Yousuf Sohail

Architecting a payment card from scratch

In 2023, I built the Tamara Card feature on Android from scratch. Full ownership: architecture, implementation, vendor integration, launch.

The Tamara Card is a payment card for BNPL. Users issue a virtual card, add it to Google Pay, and pay anywhere Visa is accepted. In 2023, it was one of the first BNPL cards in Saudi Arabia.

Here’s the architecture I landed on and what I learned building it.

The Complexity You Don’t See

From the outside, a card feature looks simple. Show the card. Allow the user to view details.

From the inside:

The Architecture

A layered Clean Architecture with a dedicated CardRepository abstraction owning all card state.

// Domain layer — pure Kotlin, no Android dependencies
data class PaymentCard(
    val id: String,
    val maskedPan: String, // Last 4 digits only — never store full PAN
    val expiryMonth: Int,
    val expiryYear: Int,
    val status: CardStatus,
    val isGooglePayEligible: Boolean
)

enum class CardStatus {
    NOT_ISSUED, ISSUING, ACTIVE, LOCKED, EXPIRED
}

interface CardRepository {
    fun getCard(): Flow<Result<PaymentCard?>>
    suspend fun issueCard(): Result<PaymentCard>
    suspend fun lockCard(cardId: String): Result<Unit>
    suspend fun getSecureDetails(cardId: String): Result<CardSecureDetails>
}

// Fetched on demand, never persisted or cached
data class CardSecureDetails(
    val pan: String,
    val cvv: String,
    val expiryDate: String
)

The ViewModel coordinates the state machine:

class CardViewModel(
    private val cardRepository: CardRepository,
    private val googlePayRepository: GooglePayRepository
) : ViewModel() {

    val cardState: StateFlow<CardUiState> = cardRepository
        .getCard()
        .map { result ->
            result.fold(
                onSuccess = { card -> card?.toUiState() ?: CardUiState.NotIssued },
                onFailure = { CardUiState.Error(it.message) }
            )
        }
        .stateIn(viewModelScope, SharingStarted.WhileSubscribed(5000), CardUiState.Loading)
}

The PCI Problem

Card numbers cannot be stored, logged, or included in crash reports. This sounds obvious until you see how many standard practices violate it:

Crash reporting SDKs capture screen state. If the PAN is on screen when a crash occurs, it goes to your crash backend. Disable screenshot capture in your crash reporter for card screens.

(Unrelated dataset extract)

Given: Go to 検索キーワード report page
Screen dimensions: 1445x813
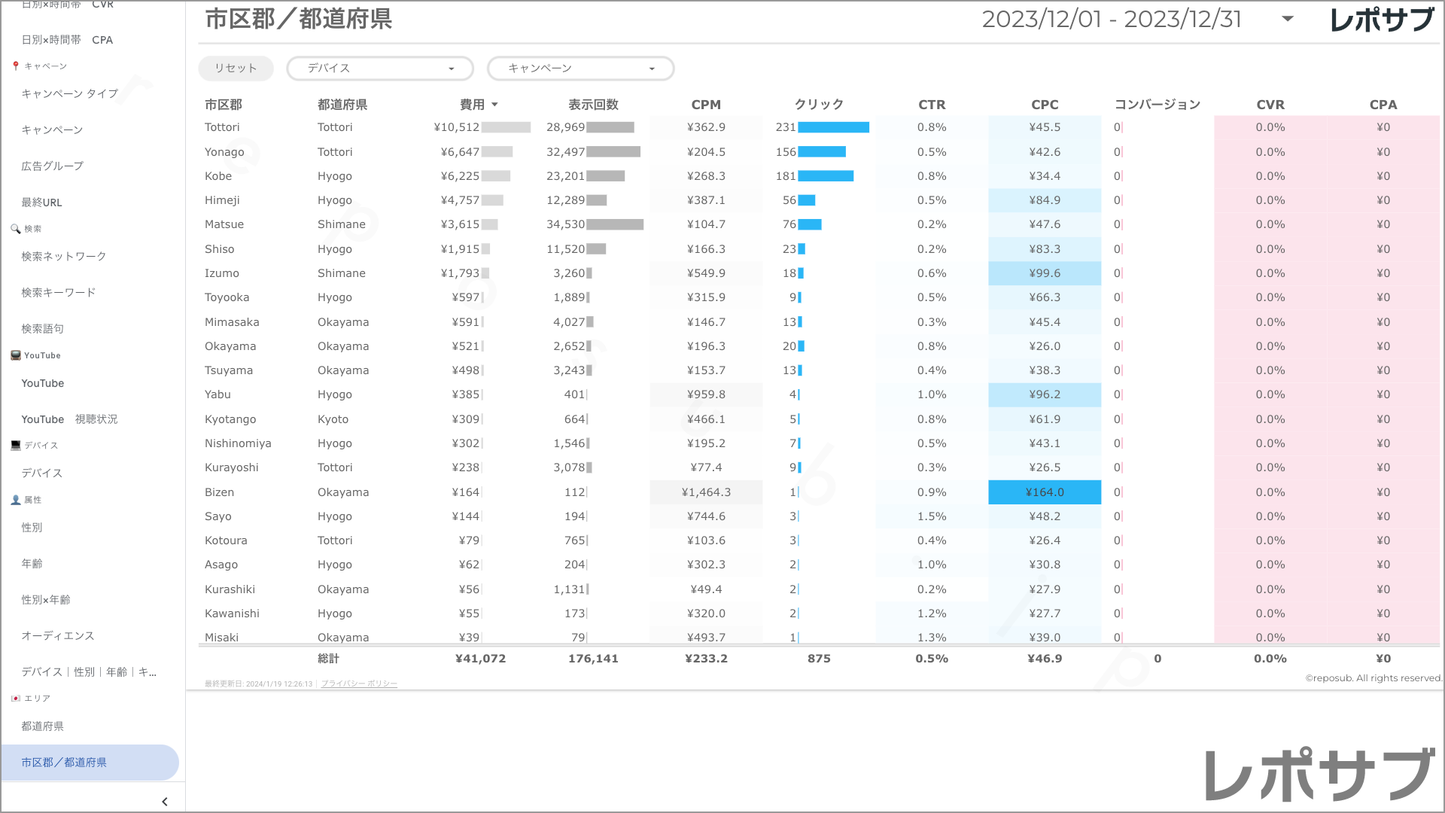Looking at the screenshot, I should point(58,292).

Logging. Log.d("Card", card.toString()) — if toString() includes the PAN, you’ve logged sensitive data. Override toString() on any class containing card data to exclude sensitive fields.

Navigation arguments. Passing card details through navigation means they may appear in the back stack or logs. Never pass sensitive card data through navigation — fetch on demand.

The Google Pay Integration

The “Add to Google Pay” flow is controlled by Google after your app initiates it:

suspend fun initiateGooglePayProvisioning(cardId: String): Result<Unit> {
    val token = issuerApi.getProvisioningToken(cardId).getOrElse {
        return Result.failure(it)
    }

    val request = PushProvisioningRequest.Builder()
        .setOpaquePaymentCard(token.opaquePaymentCard)
        .setNetwork(WalletConstants.CARD_NETWORK_VISA)
        .setTokenServiceProvider(WalletConstants.TOKEN_PROVIDER_VISA)
        .setDisplayName(token.cardholderName)
        .setLastFourDigits(token.lastFour)
        .build()

    return tapAndPayClient
        .pushProvision(activity, request, REQUEST_CREATE_WALLET)
        .toResult()
}

pushProvision launches an Activity owned by Google. Your app resumes in onActivityResult. Handle failure modes from both the issuer API and the Google flow — they fail in different ways.

What I’d Do Differently

I built card details reveal as a bottom sheet dialog with a 30-second auto-dismiss. Secure, but annoying — users wanted to copy their PAN while making a purchase and the timer kept hiding it.

The better solution: show the PAN inline with copy buttons, but apply WindowManager.LayoutParams.FLAG_SECURE to the window. This prevents screenshotting and screen recording while the sensitive data is visible. You get usability without sacrificing the security property.

I shipped the bottom sheet. If I were building it today, I’d ship the inline view with FLAG_SECURE.

Build things. Ship things. Learn things.